((
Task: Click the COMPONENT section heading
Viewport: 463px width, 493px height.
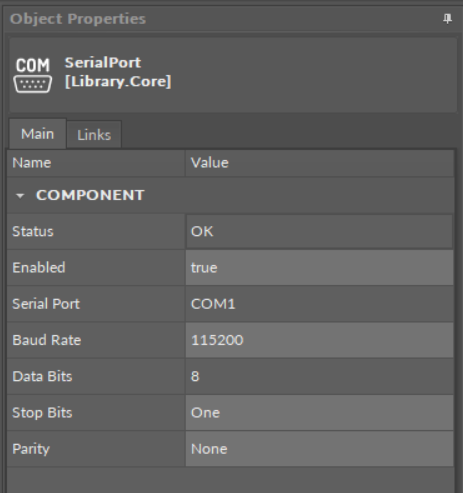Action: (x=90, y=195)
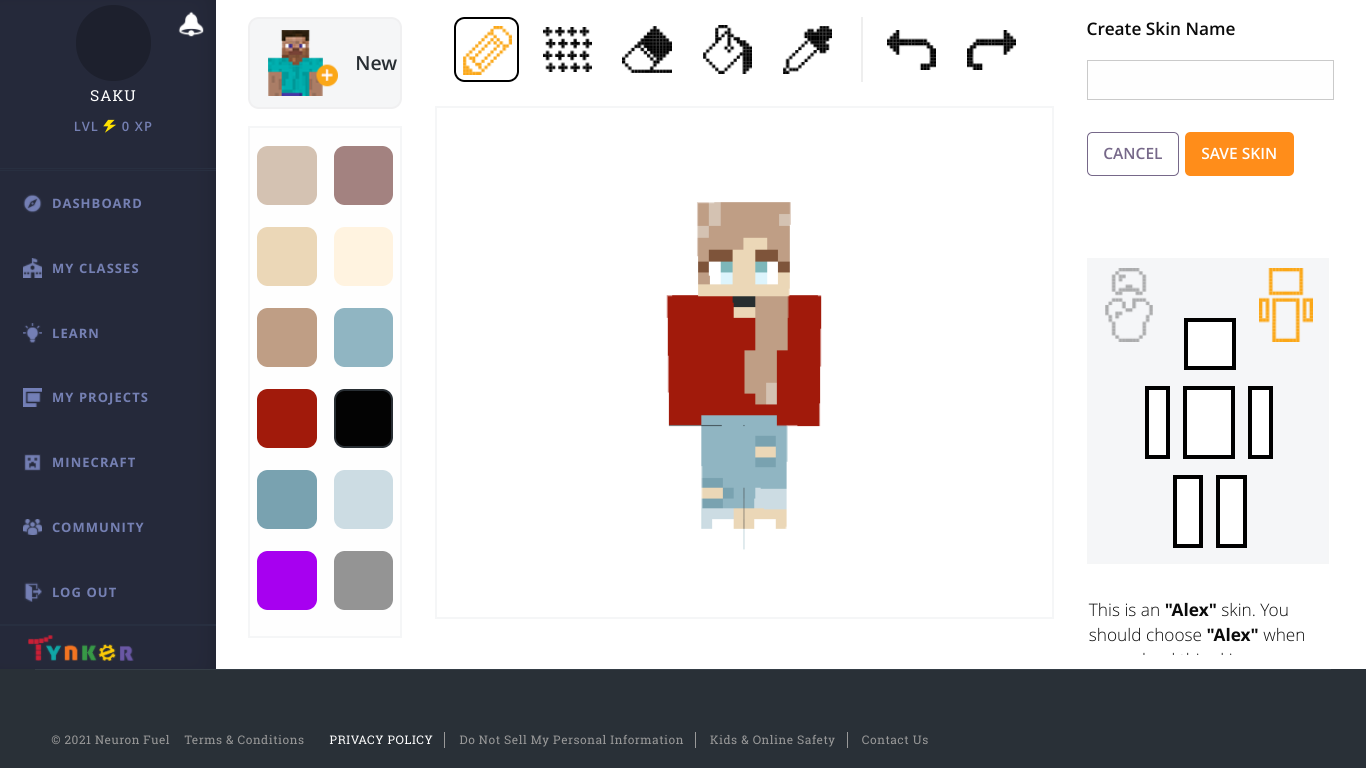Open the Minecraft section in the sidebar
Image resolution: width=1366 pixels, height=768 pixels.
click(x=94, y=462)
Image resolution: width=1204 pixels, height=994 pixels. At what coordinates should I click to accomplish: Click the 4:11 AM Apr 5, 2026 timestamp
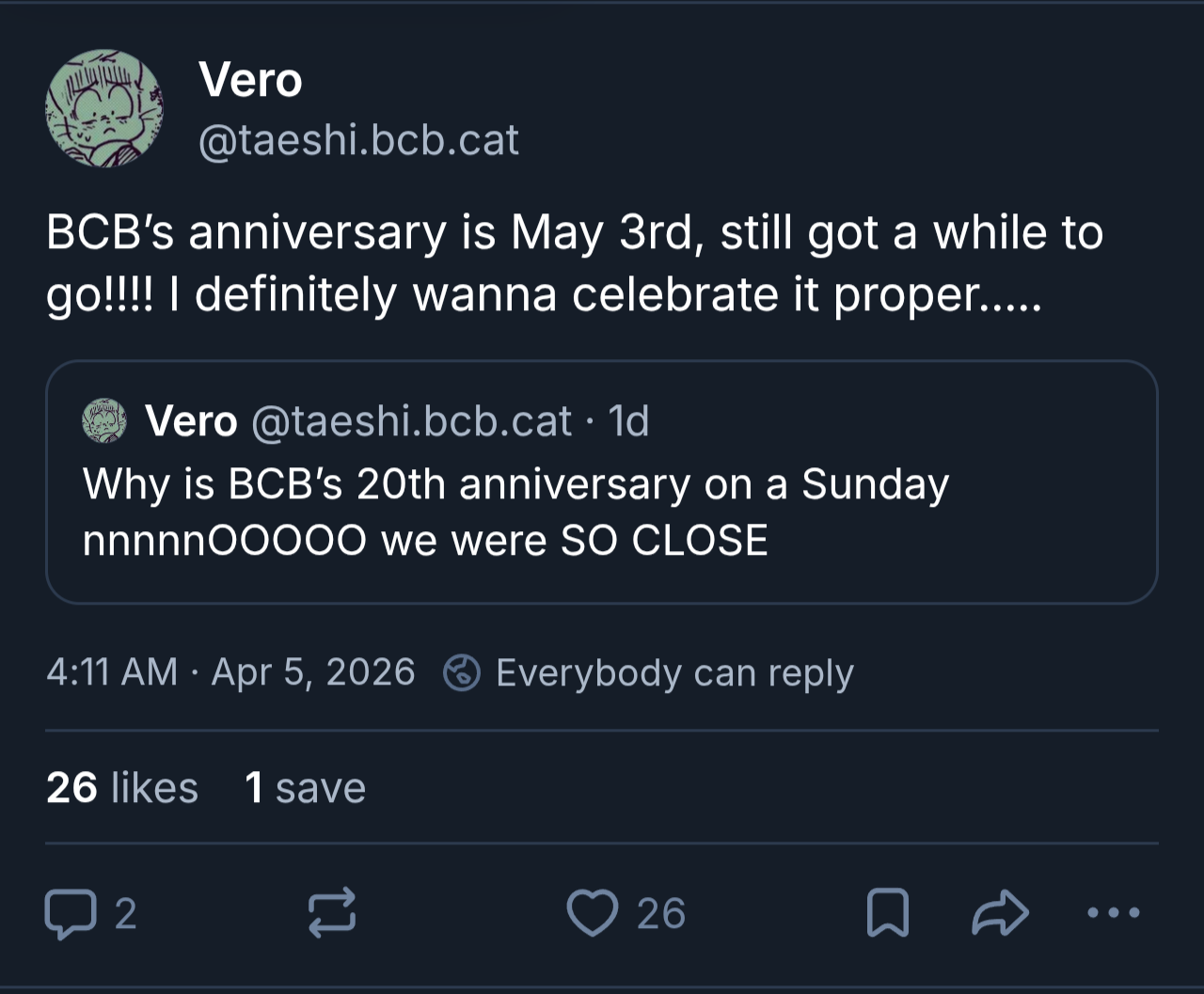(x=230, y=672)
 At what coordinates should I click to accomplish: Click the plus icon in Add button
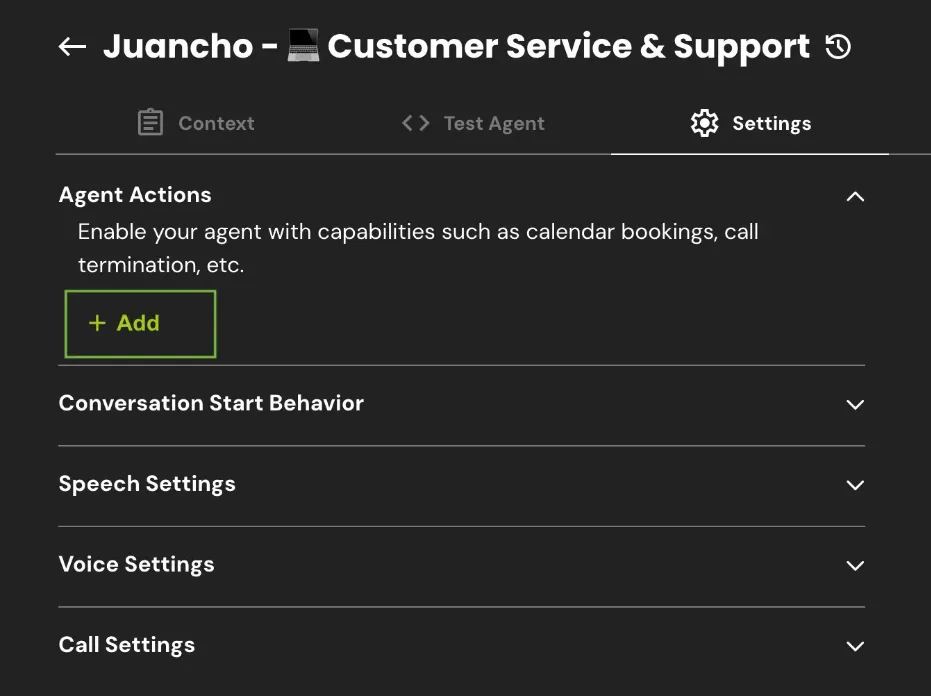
))
Goal of the exercise
Rewrite the records above as a Markdown table with the columns "Row" and "Line": number each nonblank line in order and put its text beside the number. Skip blank lines and omit the pictures.

Exercise solution
| Row | Line |
|---|---|
| 1 | Task: Click the COMPONENT section heading |
| 2 | Viewport: 463px width, 493px height. |
| 3 | Action: (x=90, y=195) |
| 4 | Open the Minecraft section in the sidebar |
| 5 | Image resolution: width=1366 pixels, height=768 pixels. |
| 6 | click(x=94, y=462) |
| 7 | Image resolution: width=1204 pixels, height=994 pixels. At what coordinates should I click to accomplish: Click the 4:11 AM Apr 5, 2026 timestamp |
| 8 | (x=230, y=672) |
| 9 |  At what coordinates should I click to accomplish: Click the plus icon in Add button |